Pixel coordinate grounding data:
________________
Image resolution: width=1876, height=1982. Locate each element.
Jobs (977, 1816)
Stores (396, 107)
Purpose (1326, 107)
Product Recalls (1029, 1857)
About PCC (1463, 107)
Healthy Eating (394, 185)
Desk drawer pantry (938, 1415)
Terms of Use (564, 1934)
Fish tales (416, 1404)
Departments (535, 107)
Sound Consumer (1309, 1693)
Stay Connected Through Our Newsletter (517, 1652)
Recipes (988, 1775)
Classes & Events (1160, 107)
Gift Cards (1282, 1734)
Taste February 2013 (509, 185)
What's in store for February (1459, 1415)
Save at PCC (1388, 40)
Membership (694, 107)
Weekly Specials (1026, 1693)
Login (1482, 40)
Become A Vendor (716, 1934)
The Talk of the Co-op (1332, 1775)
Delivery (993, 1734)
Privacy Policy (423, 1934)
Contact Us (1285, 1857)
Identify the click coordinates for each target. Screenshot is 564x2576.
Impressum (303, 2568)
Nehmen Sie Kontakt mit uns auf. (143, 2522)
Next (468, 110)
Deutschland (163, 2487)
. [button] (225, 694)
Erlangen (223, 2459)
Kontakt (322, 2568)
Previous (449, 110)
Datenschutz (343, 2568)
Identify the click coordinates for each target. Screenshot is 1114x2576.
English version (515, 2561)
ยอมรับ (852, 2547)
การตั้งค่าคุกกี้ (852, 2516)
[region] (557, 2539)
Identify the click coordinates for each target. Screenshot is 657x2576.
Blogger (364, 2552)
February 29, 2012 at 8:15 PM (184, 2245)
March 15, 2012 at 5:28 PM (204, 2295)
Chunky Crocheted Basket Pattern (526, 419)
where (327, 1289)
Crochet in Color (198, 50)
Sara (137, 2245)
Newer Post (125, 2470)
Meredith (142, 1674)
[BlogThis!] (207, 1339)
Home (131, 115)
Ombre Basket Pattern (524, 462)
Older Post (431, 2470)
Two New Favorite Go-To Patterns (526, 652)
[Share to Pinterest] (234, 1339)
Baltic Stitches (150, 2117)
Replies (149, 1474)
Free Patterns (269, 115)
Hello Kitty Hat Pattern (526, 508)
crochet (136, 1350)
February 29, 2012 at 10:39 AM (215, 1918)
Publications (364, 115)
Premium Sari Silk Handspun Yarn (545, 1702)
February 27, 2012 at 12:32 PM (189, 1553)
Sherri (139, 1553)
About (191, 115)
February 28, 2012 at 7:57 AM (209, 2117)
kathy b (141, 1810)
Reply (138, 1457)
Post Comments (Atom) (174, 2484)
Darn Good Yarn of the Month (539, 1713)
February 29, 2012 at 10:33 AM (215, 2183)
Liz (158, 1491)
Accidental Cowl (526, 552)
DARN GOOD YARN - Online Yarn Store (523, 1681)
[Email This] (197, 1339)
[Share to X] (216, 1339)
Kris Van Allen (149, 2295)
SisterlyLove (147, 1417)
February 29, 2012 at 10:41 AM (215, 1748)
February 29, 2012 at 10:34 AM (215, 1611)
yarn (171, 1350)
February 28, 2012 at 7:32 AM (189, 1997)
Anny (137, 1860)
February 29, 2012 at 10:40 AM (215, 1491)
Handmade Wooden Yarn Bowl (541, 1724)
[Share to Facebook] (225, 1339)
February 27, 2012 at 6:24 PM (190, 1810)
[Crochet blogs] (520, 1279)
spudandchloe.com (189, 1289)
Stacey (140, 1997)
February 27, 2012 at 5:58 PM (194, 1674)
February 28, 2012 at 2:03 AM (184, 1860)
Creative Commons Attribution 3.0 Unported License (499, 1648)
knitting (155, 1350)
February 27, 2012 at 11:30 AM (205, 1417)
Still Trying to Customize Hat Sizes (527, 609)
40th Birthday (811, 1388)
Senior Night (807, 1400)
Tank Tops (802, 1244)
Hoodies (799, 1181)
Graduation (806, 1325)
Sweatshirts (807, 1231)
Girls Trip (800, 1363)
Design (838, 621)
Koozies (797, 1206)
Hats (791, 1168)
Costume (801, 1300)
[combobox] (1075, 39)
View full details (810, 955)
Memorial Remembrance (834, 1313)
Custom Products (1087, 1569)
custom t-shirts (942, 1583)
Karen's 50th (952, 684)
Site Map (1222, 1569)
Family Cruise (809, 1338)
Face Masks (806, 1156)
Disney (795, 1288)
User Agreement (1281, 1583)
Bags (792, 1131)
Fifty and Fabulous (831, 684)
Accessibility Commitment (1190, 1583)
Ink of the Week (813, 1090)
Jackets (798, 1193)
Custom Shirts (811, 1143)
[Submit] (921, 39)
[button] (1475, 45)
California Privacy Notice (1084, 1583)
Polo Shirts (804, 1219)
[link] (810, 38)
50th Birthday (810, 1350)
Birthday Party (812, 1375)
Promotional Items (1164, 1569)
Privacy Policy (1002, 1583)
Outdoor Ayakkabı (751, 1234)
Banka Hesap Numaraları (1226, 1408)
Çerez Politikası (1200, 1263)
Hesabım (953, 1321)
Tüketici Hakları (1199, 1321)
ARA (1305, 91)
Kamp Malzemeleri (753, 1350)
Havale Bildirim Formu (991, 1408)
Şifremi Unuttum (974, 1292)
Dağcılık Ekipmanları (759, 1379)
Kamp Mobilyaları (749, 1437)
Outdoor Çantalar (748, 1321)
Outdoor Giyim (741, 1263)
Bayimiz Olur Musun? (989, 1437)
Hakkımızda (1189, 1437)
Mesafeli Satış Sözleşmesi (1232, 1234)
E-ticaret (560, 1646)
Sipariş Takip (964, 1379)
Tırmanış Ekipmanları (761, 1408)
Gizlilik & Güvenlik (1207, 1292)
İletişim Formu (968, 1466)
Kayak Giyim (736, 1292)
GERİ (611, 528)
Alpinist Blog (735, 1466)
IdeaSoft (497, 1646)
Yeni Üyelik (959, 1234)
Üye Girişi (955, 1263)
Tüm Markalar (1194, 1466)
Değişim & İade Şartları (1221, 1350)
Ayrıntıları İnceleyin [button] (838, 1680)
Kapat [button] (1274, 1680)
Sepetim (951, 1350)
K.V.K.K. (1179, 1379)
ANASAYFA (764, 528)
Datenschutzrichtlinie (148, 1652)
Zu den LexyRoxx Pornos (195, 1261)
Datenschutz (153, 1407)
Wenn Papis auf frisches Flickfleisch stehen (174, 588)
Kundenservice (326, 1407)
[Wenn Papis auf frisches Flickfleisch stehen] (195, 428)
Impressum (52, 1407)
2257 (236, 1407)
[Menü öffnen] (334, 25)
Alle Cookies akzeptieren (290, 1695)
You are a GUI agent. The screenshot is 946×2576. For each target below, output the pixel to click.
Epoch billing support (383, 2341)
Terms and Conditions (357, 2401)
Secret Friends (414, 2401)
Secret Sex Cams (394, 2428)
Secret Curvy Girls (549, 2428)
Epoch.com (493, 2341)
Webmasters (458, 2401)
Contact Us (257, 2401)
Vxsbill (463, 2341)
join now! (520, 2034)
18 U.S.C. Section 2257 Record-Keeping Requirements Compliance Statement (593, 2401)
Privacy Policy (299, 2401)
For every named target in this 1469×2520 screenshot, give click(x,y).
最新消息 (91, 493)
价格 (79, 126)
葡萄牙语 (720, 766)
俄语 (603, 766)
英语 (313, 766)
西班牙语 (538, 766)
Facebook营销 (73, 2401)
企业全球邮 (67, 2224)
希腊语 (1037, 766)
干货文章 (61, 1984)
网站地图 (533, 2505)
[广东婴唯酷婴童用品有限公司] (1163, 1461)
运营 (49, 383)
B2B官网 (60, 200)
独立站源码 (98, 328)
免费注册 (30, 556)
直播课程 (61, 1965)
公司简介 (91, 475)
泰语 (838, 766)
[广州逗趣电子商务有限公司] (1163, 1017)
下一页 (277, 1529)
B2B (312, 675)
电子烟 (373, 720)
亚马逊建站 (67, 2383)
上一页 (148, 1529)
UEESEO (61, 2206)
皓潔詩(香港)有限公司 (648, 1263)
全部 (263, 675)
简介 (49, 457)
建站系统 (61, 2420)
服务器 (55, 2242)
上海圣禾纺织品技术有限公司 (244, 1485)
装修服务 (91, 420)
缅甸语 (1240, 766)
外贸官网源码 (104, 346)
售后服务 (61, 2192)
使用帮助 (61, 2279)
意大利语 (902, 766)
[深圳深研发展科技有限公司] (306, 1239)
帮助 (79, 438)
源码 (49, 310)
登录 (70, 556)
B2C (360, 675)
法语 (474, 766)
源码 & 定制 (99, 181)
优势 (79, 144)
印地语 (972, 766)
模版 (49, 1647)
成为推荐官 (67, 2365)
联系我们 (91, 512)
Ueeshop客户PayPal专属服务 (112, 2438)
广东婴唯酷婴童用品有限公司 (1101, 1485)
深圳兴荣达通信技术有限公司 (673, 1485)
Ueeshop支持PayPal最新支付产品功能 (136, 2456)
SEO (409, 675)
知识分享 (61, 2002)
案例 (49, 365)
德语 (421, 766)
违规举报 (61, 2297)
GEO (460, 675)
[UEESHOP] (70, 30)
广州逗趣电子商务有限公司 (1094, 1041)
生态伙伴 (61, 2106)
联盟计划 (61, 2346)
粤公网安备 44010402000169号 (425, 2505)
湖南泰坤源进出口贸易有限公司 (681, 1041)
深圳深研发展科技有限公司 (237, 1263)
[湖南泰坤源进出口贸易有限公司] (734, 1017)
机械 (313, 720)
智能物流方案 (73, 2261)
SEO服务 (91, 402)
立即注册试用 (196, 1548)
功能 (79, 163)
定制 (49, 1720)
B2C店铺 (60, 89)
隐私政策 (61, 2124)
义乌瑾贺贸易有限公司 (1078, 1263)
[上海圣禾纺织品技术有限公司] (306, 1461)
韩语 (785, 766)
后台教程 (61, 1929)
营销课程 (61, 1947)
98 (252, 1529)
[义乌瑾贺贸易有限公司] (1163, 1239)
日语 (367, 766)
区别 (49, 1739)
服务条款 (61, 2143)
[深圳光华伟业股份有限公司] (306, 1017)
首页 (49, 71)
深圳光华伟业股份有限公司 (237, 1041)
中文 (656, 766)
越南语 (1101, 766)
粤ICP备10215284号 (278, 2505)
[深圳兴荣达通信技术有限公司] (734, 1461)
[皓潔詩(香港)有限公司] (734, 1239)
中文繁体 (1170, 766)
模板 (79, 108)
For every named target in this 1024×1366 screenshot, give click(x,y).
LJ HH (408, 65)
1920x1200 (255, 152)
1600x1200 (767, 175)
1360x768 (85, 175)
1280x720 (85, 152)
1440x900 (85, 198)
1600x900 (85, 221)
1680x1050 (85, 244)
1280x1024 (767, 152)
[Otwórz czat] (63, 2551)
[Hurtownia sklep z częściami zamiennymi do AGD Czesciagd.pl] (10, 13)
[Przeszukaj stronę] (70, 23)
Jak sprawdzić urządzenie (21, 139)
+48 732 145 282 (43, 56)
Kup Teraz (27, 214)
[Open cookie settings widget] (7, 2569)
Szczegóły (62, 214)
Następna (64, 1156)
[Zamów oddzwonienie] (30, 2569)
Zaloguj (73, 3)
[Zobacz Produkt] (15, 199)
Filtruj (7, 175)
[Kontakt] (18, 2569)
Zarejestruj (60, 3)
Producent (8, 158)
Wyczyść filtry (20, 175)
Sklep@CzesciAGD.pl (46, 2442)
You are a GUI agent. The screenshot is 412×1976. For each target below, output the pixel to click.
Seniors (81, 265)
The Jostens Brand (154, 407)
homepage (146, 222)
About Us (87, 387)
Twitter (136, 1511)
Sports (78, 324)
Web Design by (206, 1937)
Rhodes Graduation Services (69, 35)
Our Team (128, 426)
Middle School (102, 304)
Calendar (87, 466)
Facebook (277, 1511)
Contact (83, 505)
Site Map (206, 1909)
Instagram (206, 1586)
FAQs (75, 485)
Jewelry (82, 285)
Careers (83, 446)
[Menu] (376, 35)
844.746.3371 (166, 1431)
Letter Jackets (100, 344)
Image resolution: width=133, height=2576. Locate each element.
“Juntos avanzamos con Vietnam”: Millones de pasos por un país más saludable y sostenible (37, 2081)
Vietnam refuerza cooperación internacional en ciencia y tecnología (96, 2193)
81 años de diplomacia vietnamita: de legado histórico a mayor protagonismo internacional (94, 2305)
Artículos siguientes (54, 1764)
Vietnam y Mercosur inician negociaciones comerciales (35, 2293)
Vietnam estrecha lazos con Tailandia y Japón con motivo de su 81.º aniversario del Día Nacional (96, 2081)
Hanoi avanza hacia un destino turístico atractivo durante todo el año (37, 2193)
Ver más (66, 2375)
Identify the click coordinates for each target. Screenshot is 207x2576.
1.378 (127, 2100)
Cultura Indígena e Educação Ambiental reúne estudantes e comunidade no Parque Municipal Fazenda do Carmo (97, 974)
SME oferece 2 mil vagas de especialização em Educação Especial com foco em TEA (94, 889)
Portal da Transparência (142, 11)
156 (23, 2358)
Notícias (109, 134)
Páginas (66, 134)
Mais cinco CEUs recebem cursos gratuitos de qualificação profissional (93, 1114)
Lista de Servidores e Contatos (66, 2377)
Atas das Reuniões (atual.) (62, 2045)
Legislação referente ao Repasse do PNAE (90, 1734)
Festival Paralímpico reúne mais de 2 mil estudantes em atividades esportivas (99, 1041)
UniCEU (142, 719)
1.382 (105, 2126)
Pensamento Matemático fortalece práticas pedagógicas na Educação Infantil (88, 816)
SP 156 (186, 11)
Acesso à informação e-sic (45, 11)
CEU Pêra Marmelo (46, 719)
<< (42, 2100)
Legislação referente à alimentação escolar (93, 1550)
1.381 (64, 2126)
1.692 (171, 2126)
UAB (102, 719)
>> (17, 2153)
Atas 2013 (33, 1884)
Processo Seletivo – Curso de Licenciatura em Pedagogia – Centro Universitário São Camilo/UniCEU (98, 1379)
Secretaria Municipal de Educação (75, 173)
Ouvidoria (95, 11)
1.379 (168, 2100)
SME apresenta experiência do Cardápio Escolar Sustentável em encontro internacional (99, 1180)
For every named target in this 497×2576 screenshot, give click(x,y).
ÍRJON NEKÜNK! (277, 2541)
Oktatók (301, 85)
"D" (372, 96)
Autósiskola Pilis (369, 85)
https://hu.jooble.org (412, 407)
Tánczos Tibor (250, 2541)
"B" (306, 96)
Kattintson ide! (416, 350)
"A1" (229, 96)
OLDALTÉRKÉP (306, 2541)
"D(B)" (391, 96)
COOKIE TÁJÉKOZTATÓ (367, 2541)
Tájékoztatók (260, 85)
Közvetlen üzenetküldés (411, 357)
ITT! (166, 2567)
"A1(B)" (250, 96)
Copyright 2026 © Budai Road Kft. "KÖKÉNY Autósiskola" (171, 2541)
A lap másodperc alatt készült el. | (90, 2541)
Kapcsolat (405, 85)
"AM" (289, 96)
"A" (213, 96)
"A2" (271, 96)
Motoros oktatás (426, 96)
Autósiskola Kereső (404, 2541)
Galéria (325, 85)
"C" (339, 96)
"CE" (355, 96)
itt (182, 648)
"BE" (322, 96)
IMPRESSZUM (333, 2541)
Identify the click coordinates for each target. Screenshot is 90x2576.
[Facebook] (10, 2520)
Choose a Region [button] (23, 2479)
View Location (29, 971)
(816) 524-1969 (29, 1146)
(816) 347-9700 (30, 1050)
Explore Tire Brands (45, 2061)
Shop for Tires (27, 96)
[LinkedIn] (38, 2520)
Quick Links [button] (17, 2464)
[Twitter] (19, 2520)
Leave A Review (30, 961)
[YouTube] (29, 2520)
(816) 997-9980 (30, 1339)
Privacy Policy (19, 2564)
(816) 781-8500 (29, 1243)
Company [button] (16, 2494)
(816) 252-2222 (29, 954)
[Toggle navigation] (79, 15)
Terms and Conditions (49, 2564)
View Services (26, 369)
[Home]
________________
What is the number of lines above that hold the string "Autósiskola"? Answer with that number alone.

RESULT OF THE TASK: 3